### WHAT NEEDS TO BE DONE:
From the records below, copy out exactly the lines from the one containing "Task: Click the" to the one containing "Click the Typical", both included. Add nothing else.

········

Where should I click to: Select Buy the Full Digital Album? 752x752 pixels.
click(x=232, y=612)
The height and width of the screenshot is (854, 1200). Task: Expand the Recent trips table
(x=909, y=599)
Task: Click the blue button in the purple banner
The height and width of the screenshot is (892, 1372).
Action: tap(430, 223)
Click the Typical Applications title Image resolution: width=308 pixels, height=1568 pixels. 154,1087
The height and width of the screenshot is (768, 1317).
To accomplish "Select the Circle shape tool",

········

### ANSWER SECTION:
Task: Click the blue button in the purple banner
The height and width of the screenshot is (892, 1372).
Action: tap(430, 223)
Click the Typical Applications title Image resolution: width=308 pixels, height=1568 pixels. 154,1087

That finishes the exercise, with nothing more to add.